Ed Al-Hussainy, assistant vice president and analyst at Moody’s, said The Bahamas should “comfortably” finance any additional borrowing.
Back in January, Guardian Business exclusively revealed that the government could borrow an additional $150 million or more, bringing the deficit up to around $700 million. Michael Halkitis, the state minister of finance, has shied away from any projections
until the mid-term budget is released on February 20.
For Moody’s, what is more significant than any new borrowing is whether government will take new measures to right the ship.
“It will be interesting to see the consolidated plans for next year, if we see some tightening,” Al-Hussainy told Guardian Business from New York. “It will be interesting to see if government spending will be redistributed a little bit. Right now there is a lot of spending on subsidies, programs and wages. We’ll see if there is more capital spending in other areas of the economy.”

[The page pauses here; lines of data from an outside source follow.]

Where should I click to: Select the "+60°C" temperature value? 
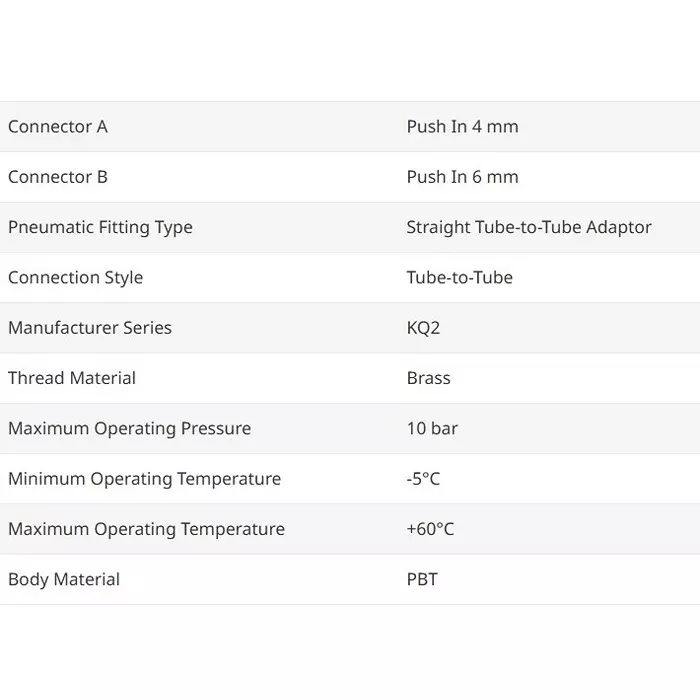click(x=430, y=529)
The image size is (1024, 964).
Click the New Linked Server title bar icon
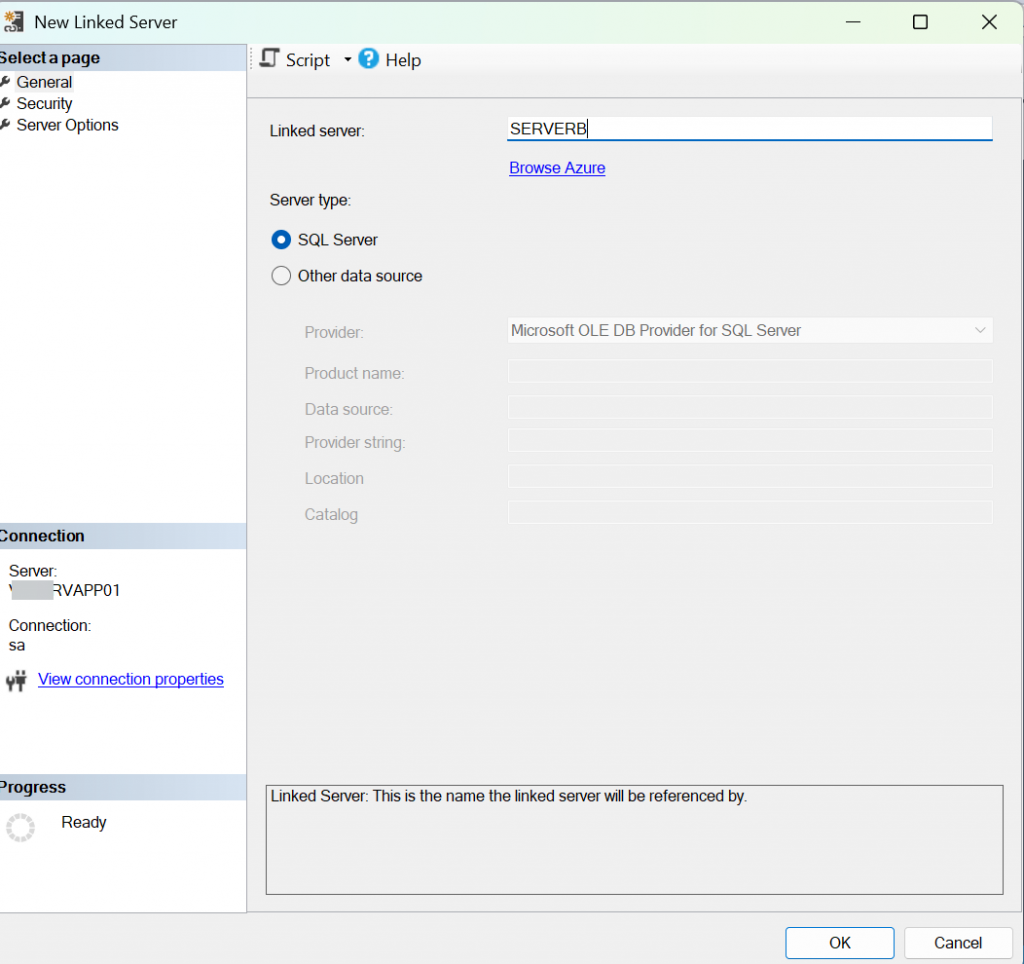(14, 22)
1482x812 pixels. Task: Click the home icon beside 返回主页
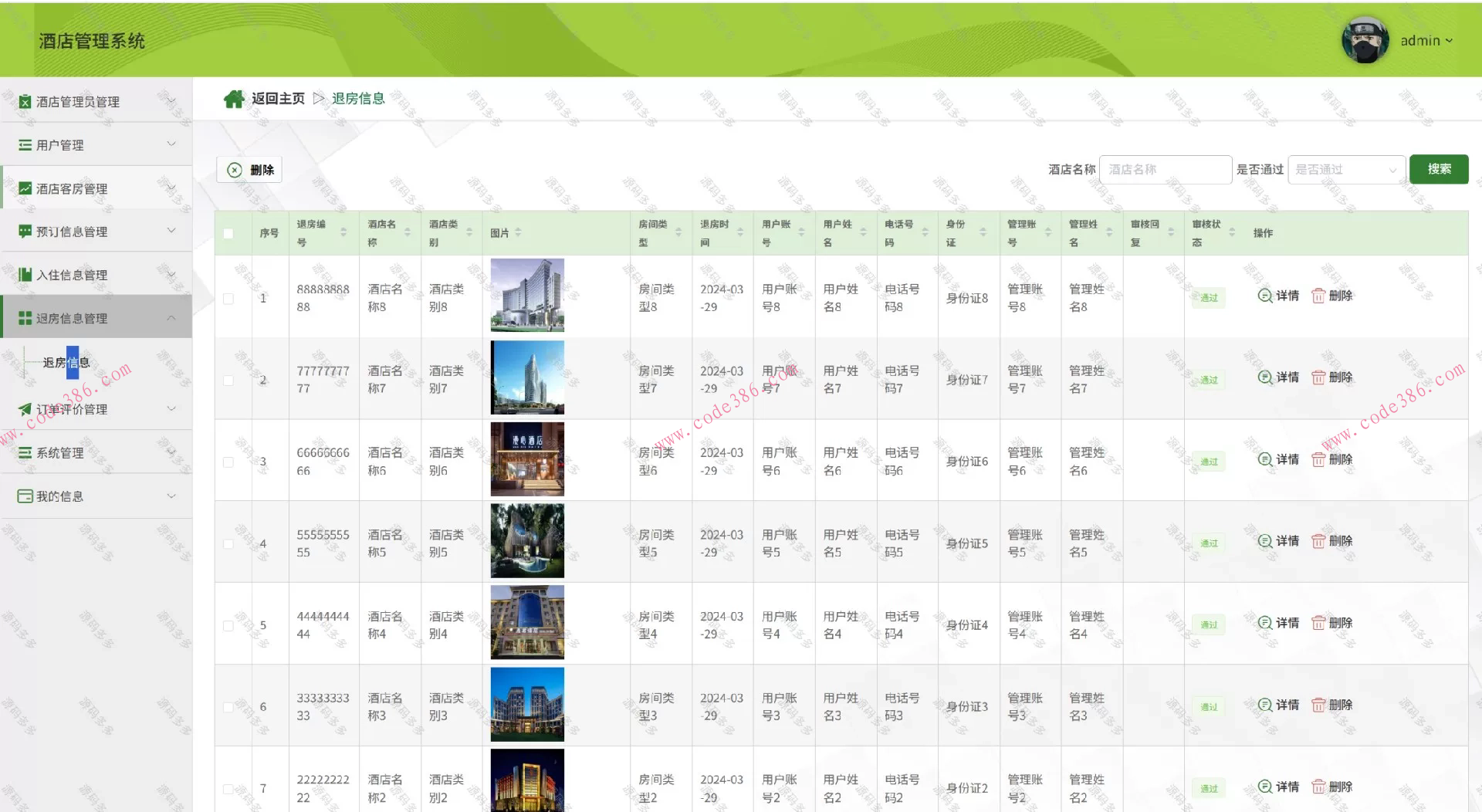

In other words, Moody’s is watching to see if the government can redistribute some of its funds into areas that stimulate the economy.
Al-Hussainy pointed out that not all spending has a direct, positive impact on the economy. Public sector wages, for example can be a major drain on the public purse. Bahamas Electricity Corporation (BEC) has made announcements in recent weeks that it intends to put a freeze on raises and crack down on overtime.
On the other side of the equation, however, is boosting revenue.
“There is an expenditure component and a revenue component. Both sides are important,” he explained. “We’ll have to see what activity will take place in terms of raising revenue. Value-added tax is something to talk about, but that will take years,” according to Al-Hussainy.
Government officials are proposed a revamp to the inefficient property tax collection procedure, although little known progress has been made in this regard so far. Last month, the Ministry of Finance proposed a program to stop the smuggling of cigarettes into the country through a stamp system, a move that could generate millions in otherwise lost tax revenue.
Al-Hussainy told Guardian Business that reform to the country’s old gambling laws are also significant to staying competitive in the region and creating revenue. Officials are now reviewing a proposal from the private sector and a decision should be made soon.
He called the domestic gambling industry “a drop in the bucket” compared to casino reform.
“There are bigger fish to fry,” he said. “I don’t have a sense that opening or closing domestic gambling houses would substantially change the economy.”
While official unemployment figures are high, Al-Hussainy went on to identify a substantial “gray market” of part time or underemployed Bahamians.
In tough times, individuals start working on the informal sector. He explained that this demographic is harder to measure, but also has a tangible impact on the economy.